This paper examines the visual texture classification in order to investigate how
well it could be used for haptic texture search engine. In classifying the visual
textures, feature extraction for a given image involving wavelet decomposition
is used to obtain the transformation coefficients. Feature vectors are formed
using energy signature from each wavelet sub-band coefficient. We conducted
an experiment to investigate the extent in which wavelet decomposition could
be used in haptic texture search engine. The experimental result, based on
different testing data, shows that feature extraction using wavelet
decomposition achieve accuracy rate more than 96%. This demonstrates that
wavelet decomposition and energy signature is effective in extracting
information from a visual texture. Based on this finding, we discuss on the
suitability of wavelet decomposition for haptic texture searching, in terms of
extracting information from image and haptic information.
Keywords: Texture recognition, supervised learning, machine learning, haptic
texture search engine, wavelet decomposition.
1 Introduction
Lately, computer vision has become one of the most popular research subjects.
Computer vision contributes in various fields that include medical, engineering, and
robotics. One of the most interesting topics in computer vision is texture recognition.
Being the smallest entity, textures could be used as a parameter to recognize a
particular object. There are many different types of applications involving texture
analysis, including medical imaging, industrial inspection, remote sensing, document
segmentation, and computer based image retrieval [1].
Feature extraction plays an important role in a classification process. The
effectiveness of such classification relies greatly on the choice of this feature. In this
case, a suitable extraction algorithm influences the process end result. Parallel to
computer vision, computer haptic is also another area which is gaining its popularity
among researchers. Computer haptic enable user to touch and interact with the virtual
objects. Similar to computer vision, haptic texture is a growing research topics and its
application has been noted in medical field, arts, and textile, to name a few.
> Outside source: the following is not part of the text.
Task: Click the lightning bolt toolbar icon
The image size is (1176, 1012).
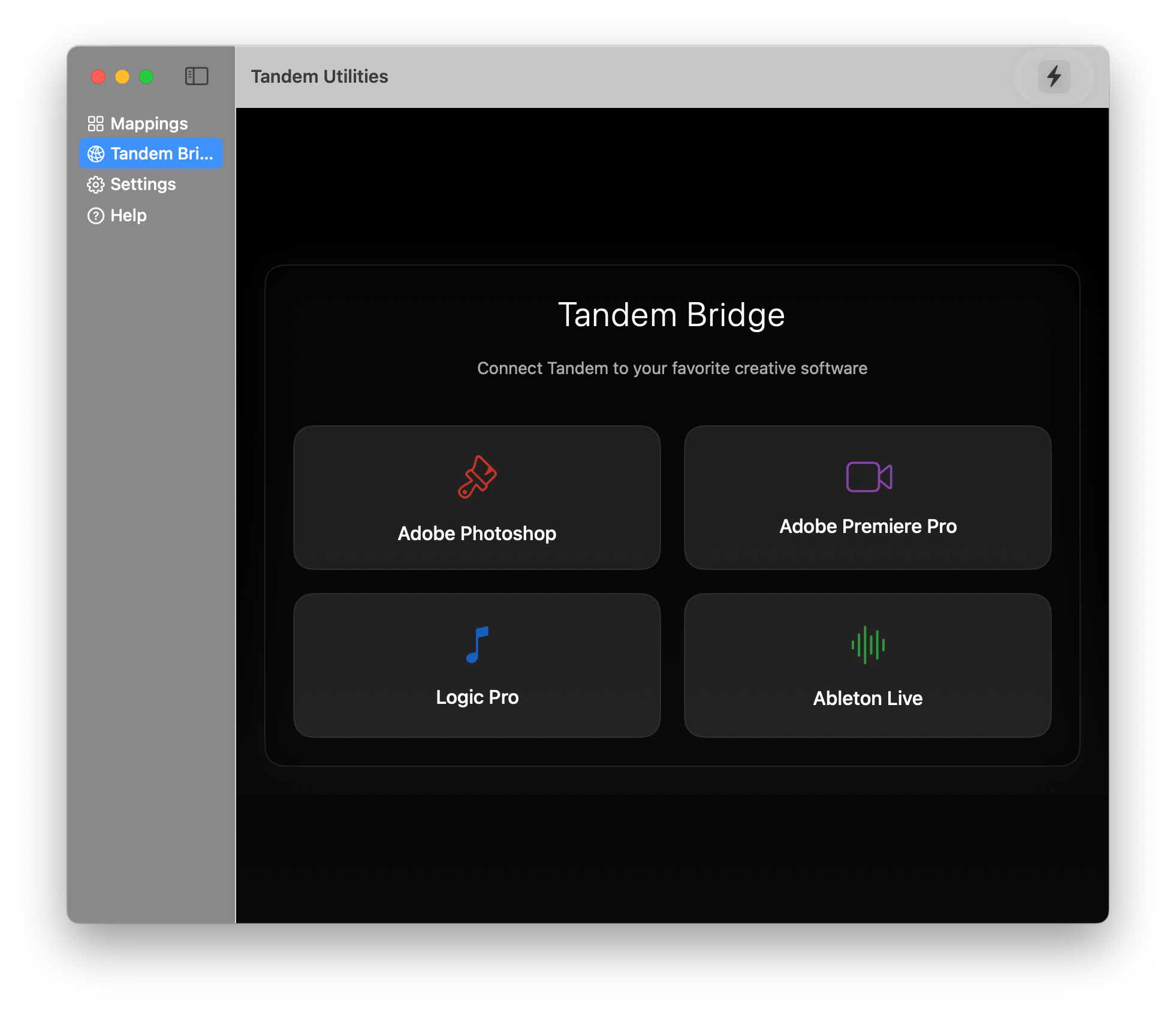Action: click(1054, 77)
Even though computer vision and computer haptic are among the favorite topics of
late, no attempt has been made to integrate both texture classifications into the same
system such as a search engine. Current practices have seen visual and haptic textures
been dealt with separately; and the trend is that visual aspect has been the dominant
topics of the two texture types. The absence of such integration may hinder one from
getting a complete set of surface information of a particular object. This is because
visual textures could inform us on the macro-geometric information while haptic
textures on the micro-geometric details [15]. The lacking in combining both visual
and haptic textures needs addressing.
In this paper, we attempt to address the issue of lacking the effort in integrating
visual and haptic textures. We propose a way to analyze and classify haptic textures
based on an approach used from computer vision. The focus of our work here is on
visual textures and examines how such result could inform those researchers working
in haptic texture classifications. This involves conducting an experiment to test the
visual texture classification and feature extraction performance. In the classification
process, supervised learning has been used as a testing method.
The outline of this paper is organized as follows: in section 2, we review some
related works pertaining to visual and haptic textures analysis. This is followed by
section 3 in which we describe the method involved in our experiment that include
wavelet transformation, and statistical classification. In section 4, we present our
scheme in extracting texture information, and also how the experiments were
conducted. Finally, in section 5 we analyze the experimental results and discuss the
findings.
2 Related Works
2.1 On Visual Textures
Visual texture analysis has been studied over the past three decades. Most of the early
research focused on the analysis of the first or second order statistics of textures and
stochastic model such as Gaussian Markov random fields and auto regression [2].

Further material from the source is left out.